Discussion on quantized thermal conductance and its impact on defining units of measurement like the kilogram.
48:15
Experiments measuring quantized hall conductance in the 1980s influenced the current definition of the kilogram.
Recent experiments on quantized thermal conductance in the last five years show advancements in the field.
Topological properties and Berry phase in two-dimensional structures are highlighted for their importance in understanding physical phenomena.
Discussion on the calculation of Berry curvature and its physical significance in terms of Chern number and quantized Hall conductance.
51:09
Explanation of the connection between threading flux, electric fields, and hall current flows leading to quantized polarization and the quantized Hall effect.
Highlighting the relationship between the Chern number and quantized hall conductance.

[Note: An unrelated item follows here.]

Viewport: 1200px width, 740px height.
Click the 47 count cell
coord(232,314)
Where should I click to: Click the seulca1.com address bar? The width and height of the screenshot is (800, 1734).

Mention of the Kubo formula for a more complex calculation.
Conclusion with a mention of continuing the topic the next day and a brief Q&A session.
Discussion on chiral fermions, edge states, chiral anomaly, and chiral central charge.
56:41
Exploring the concept of a chiral Fermi liquid and comparing it to conventional Fermi liquids and conformal field theory.
Delving into the low energy spectrum of free fermions and interacting systems, providing an alternative description through conformal field theory.
Bridging the gap between non-interacting and interacting cases for a generalized understanding of interacting ground states and low energy excitations.
Touching on parameter descriptions and theories that typically exhibit divergences.
Conclusion of the segment.
58:45
The speaker expressed gratitude towards the audience.
The audience responded with applause.